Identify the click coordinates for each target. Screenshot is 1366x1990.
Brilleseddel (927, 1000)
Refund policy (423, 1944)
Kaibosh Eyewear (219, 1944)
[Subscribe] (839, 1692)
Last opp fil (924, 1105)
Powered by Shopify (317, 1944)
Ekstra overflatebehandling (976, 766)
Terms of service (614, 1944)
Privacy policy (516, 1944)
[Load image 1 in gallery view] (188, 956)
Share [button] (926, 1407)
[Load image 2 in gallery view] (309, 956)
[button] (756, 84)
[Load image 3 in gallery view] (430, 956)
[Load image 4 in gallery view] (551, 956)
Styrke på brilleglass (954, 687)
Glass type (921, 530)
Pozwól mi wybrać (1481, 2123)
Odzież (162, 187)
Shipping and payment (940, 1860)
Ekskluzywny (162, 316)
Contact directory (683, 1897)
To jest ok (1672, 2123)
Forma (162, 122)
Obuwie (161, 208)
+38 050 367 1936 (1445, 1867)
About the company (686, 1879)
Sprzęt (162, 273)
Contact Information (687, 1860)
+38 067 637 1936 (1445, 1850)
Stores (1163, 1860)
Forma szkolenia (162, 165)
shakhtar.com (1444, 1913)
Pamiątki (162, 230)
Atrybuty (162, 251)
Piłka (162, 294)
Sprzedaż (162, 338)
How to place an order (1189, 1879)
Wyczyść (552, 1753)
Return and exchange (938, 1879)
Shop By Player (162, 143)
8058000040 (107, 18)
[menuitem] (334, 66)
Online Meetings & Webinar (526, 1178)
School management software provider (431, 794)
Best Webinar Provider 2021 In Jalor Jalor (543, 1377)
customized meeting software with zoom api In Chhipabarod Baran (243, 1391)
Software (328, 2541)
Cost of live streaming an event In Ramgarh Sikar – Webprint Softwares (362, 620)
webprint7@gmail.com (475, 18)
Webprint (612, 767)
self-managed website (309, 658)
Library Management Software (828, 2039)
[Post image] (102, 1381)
━━━━━━
Your goal: Repeat all the material above, matching every character.

Answer below:
Identify the click coordinates for each target. Screenshot is 1366x1990.
Brilleseddel (927, 1000)
Refund policy (423, 1944)
Kaibosh Eyewear (219, 1944)
[Subscribe] (839, 1692)
Last opp fil (924, 1105)
Powered by Shopify (317, 1944)
Ekstra overflatebehandling (976, 766)
Terms of service (614, 1944)
Privacy policy (516, 1944)
[Load image 1 in gallery view] (188, 956)
Share [button] (926, 1407)
[Load image 2 in gallery view] (309, 956)
[button] (756, 84)
[Load image 3 in gallery view] (430, 956)
[Load image 4 in gallery view] (551, 956)
Styrke på brilleglass (954, 687)
Glass type (921, 530)
Pozwól mi wybrać (1481, 2123)
Odzież (162, 187)
Shipping and payment (940, 1860)
Ekskluzywny (162, 316)
Contact directory (683, 1897)
To jest ok (1672, 2123)
Forma (162, 122)
Obuwie (161, 208)
+38 050 367 1936 (1445, 1867)
About the company (686, 1879)
Sprzęt (162, 273)
Contact Information (687, 1860)
+38 067 637 1936 (1445, 1850)
Stores (1163, 1860)
Forma szkolenia (162, 165)
shakhtar.com (1444, 1913)
Pamiątki (162, 230)
Atrybuty (162, 251)
Piłka (162, 294)
Sprzedaż (162, 338)
How to place an order (1189, 1879)
Wyczyść (552, 1753)
Return and exchange (938, 1879)
Shop By Player (162, 143)
8058000040 (107, 18)
[menuitem] (334, 66)
Online Meetings & Webinar (526, 1178)
School management software provider (431, 794)
Best Webinar Provider 2021 In Jalor Jalor (543, 1377)
customized meeting software with zoom api In Chhipabarod Baran (243, 1391)
Software (328, 2541)
Cost of live streaming an event In Ramgarh Sikar – Webprint Softwares (362, 620)
webprint7@gmail.com (475, 18)
Webprint (612, 767)
self-managed website (309, 658)
Library Management Software (828, 2039)
[Post image] (102, 1381)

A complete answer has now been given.